Work to complete - Every line of the data below needs to be reproduced exactly.

Saved data entries:
>>>

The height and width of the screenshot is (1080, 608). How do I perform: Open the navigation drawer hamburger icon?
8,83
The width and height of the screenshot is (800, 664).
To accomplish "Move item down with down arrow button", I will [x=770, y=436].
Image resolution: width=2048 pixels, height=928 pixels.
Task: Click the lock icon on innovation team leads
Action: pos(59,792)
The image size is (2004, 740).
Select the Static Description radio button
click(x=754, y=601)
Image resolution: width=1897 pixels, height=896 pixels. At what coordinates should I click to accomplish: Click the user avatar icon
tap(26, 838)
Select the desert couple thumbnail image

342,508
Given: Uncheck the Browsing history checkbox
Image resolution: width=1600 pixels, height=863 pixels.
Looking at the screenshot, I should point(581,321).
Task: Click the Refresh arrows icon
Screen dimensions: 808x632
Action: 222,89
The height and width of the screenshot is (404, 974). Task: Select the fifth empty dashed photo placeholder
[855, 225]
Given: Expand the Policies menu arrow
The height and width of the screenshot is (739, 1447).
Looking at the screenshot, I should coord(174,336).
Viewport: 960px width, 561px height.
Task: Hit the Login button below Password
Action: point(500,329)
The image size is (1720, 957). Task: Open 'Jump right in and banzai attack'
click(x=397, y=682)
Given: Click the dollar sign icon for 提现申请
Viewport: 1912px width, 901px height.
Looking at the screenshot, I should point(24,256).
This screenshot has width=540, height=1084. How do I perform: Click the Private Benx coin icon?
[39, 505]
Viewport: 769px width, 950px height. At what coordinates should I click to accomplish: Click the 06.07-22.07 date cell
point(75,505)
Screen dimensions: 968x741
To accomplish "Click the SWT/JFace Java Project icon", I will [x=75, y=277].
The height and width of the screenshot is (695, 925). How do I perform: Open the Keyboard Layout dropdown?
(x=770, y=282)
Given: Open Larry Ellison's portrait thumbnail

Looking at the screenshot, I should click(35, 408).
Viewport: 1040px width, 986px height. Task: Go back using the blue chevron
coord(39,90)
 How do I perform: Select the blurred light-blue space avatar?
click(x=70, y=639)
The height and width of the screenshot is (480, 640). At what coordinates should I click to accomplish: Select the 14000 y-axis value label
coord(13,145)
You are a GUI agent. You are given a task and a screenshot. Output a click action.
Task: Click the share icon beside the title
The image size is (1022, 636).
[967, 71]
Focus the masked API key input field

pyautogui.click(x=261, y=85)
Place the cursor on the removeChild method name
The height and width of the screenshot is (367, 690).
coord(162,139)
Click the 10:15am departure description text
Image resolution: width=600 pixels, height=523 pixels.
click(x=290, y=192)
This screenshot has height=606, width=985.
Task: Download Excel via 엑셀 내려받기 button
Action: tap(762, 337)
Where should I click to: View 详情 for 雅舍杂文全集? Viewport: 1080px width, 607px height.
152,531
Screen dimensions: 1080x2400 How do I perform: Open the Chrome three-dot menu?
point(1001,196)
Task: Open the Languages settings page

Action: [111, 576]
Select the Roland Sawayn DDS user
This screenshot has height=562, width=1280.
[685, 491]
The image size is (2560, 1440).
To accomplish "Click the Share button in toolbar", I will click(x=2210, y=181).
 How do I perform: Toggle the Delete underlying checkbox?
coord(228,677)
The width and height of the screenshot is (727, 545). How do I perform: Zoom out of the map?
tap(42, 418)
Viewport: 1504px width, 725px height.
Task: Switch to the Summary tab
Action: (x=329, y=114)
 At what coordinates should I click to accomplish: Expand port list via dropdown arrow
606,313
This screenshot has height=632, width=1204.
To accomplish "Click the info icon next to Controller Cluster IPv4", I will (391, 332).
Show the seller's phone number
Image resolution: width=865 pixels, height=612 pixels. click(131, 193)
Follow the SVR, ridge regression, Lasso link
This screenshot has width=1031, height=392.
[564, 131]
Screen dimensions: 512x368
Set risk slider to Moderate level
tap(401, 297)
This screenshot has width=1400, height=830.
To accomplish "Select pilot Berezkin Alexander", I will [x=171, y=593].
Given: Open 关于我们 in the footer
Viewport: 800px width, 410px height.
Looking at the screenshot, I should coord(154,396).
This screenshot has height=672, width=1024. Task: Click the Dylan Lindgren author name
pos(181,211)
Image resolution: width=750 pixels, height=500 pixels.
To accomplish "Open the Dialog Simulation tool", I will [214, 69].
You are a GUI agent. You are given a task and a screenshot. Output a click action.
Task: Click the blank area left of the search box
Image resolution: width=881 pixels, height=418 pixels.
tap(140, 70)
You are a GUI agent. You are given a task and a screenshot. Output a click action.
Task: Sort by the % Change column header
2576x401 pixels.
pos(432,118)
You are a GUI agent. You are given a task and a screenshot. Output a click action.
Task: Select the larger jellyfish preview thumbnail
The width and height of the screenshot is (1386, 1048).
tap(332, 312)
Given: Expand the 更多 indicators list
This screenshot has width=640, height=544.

<<<

Completed exercise -
The height and width of the screenshot is (1080, 608). How do I perform: Open the navigation drawer hamburger icon?
8,83
The width and height of the screenshot is (800, 664).
To accomplish "Move item down with down arrow button", I will [x=770, y=436].
Image resolution: width=2048 pixels, height=928 pixels.
Task: Click the lock icon on innovation team leads
Action: pos(59,792)
The image size is (2004, 740).
Select the Static Description radio button
click(x=754, y=601)
Image resolution: width=1897 pixels, height=896 pixels. At what coordinates should I click to accomplish: Click the user avatar icon
tap(26, 838)
Select the desert couple thumbnail image

342,508
Given: Uncheck the Browsing history checkbox
Image resolution: width=1600 pixels, height=863 pixels.
Looking at the screenshot, I should point(581,321).
Task: Click the Refresh arrows icon
Screen dimensions: 808x632
Action: 222,89
The height and width of the screenshot is (404, 974). Task: Select the fifth empty dashed photo placeholder
[855, 225]
Given: Expand the Policies menu arrow
The height and width of the screenshot is (739, 1447).
Looking at the screenshot, I should coord(174,336).
Viewport: 960px width, 561px height.
Task: Hit the Login button below Password
Action: point(500,329)
The image size is (1720, 957). Task: Open 'Jump right in and banzai attack'
click(x=397, y=682)
Given: Click the dollar sign icon for 提现申请
Viewport: 1912px width, 901px height.
Looking at the screenshot, I should point(24,256).
This screenshot has width=540, height=1084. How do I perform: Click the Private Benx coin icon?
[39, 505]
Viewport: 769px width, 950px height. At what coordinates should I click to accomplish: Click the 06.07-22.07 date cell
point(75,505)
Screen dimensions: 968x741
To accomplish "Click the SWT/JFace Java Project icon", I will [x=75, y=277].
The height and width of the screenshot is (695, 925). How do I perform: Open the Keyboard Layout dropdown?
(x=770, y=282)
Given: Open Larry Ellison's portrait thumbnail

Looking at the screenshot, I should click(35, 408).
Viewport: 1040px width, 986px height. Task: Go back using the blue chevron
coord(39,90)
 How do I perform: Select the blurred light-blue space avatar?
click(x=70, y=639)
The height and width of the screenshot is (480, 640). At what coordinates should I click to accomplish: Select the 14000 y-axis value label
coord(13,145)
You are a GUI agent. You are given a task and a screenshot. Output a click action.
Task: Click the share icon beside the title
The image size is (1022, 636).
[967, 71]
Focus the masked API key input field

pyautogui.click(x=261, y=85)
Place the cursor on the removeChild method name
The height and width of the screenshot is (367, 690).
coord(162,139)
Click the 10:15am departure description text
Image resolution: width=600 pixels, height=523 pixels.
click(x=290, y=192)
This screenshot has height=606, width=985.
Task: Download Excel via 엑셀 내려받기 button
Action: tap(762, 337)
Where should I click to: View 详情 for 雅舍杂文全集? Viewport: 1080px width, 607px height.
152,531
Screen dimensions: 1080x2400 How do I perform: Open the Chrome three-dot menu?
point(1001,196)
Task: Open the Languages settings page

Action: [111, 576]
Select the Roland Sawayn DDS user
This screenshot has height=562, width=1280.
[685, 491]
The image size is (2560, 1440).
To accomplish "Click the Share button in toolbar", I will click(x=2210, y=181).
 How do I perform: Toggle the Delete underlying checkbox?
coord(228,677)
The width and height of the screenshot is (727, 545). How do I perform: Zoom out of the map?
tap(42, 418)
Viewport: 1504px width, 725px height.
Task: Switch to the Summary tab
Action: (x=329, y=114)
 At what coordinates should I click to accomplish: Expand port list via dropdown arrow
606,313
This screenshot has height=632, width=1204.
To accomplish "Click the info icon next to Controller Cluster IPv4", I will (391, 332).
Show the seller's phone number
Image resolution: width=865 pixels, height=612 pixels. click(131, 193)
Follow the SVR, ridge regression, Lasso link
This screenshot has width=1031, height=392.
[564, 131]
Screen dimensions: 512x368
Set risk slider to Moderate level
tap(401, 297)
This screenshot has width=1400, height=830.
To accomplish "Select pilot Berezkin Alexander", I will [x=171, y=593].
Given: Open 关于我们 in the footer
Viewport: 800px width, 410px height.
Looking at the screenshot, I should coord(154,396).
This screenshot has height=672, width=1024. Task: Click the Dylan Lindgren author name
pos(181,211)
Image resolution: width=750 pixels, height=500 pixels.
To accomplish "Open the Dialog Simulation tool", I will [214, 69].
You are a GUI agent. You are given a task and a screenshot. Output a click action.
Task: Click the blank area left of the search box
Image resolution: width=881 pixels, height=418 pixels.
tap(140, 70)
You are a GUI agent. You are given a task and a screenshot. Output a click action.
Task: Sort by the % Change column header
2576x401 pixels.
pos(432,118)
You are a GUI agent. You are given a task and a screenshot. Output a click action.
Task: Select the larger jellyfish preview thumbnail
The width and height of the screenshot is (1386, 1048).
tap(332, 312)
Given: Expand the 更多 indicators list
This screenshot has width=640, height=544.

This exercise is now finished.